/w2v-exercise

Exercise code for logistic regression and skipgram algorithm

Primary LanguagePythonGNU General Public License v3.0GPL-3.0

Example code for 1. multinomial logistic regression and 2. skigram training algorithm, implemented with Python and numpy from scratch . These were used as educational examples in Brandeis university COSI114B course, Fundamentals of Natural Language Processing II in 2021 spring semester.

Note that both code depend on logres.py module which is not uploaded here, because it was originally implemented as a solution code for a programming assignment of the course. The logres.py module should have 1) load_data(dats_set, training=True) method and 2) featurize(document) method, each does 1) construct a design matrix of the data_set and build class_dict & featrue_dict with all token types when training=True, 2) convert a list of tokens into a list of integer encoding of tokens using the feature_dict, respectively.

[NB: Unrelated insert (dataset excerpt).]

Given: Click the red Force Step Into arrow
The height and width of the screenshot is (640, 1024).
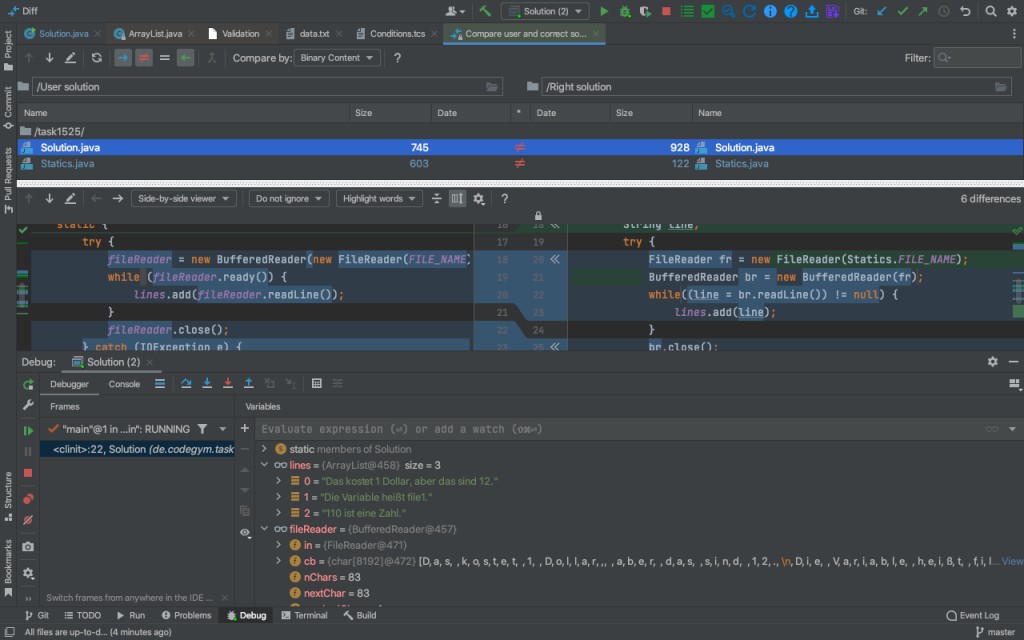Looking at the screenshot, I should point(227,383).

Data used to test algorithms are

  1. Binomial classification (logres.py): movie reviews dataset (https://www.kaggle.com/nltkdata/movie-review?select=movie_reviews)
  2. Multinomial classification (logres_multi.py): hotel reviews dataset (https://www.kaggle.com/andrewmvd/trip-advisor-hotel-reviews)
  3. Word vectors (skipgram.py): three books (Emma, Sense and Sensibility, and Persuasion) of Jane Austen, downloaded from the Gutenberg Project (https://www.gutenberg.org/ebooks/author/68)

Data for classification was trimmed for class balance, and split into dev and train set.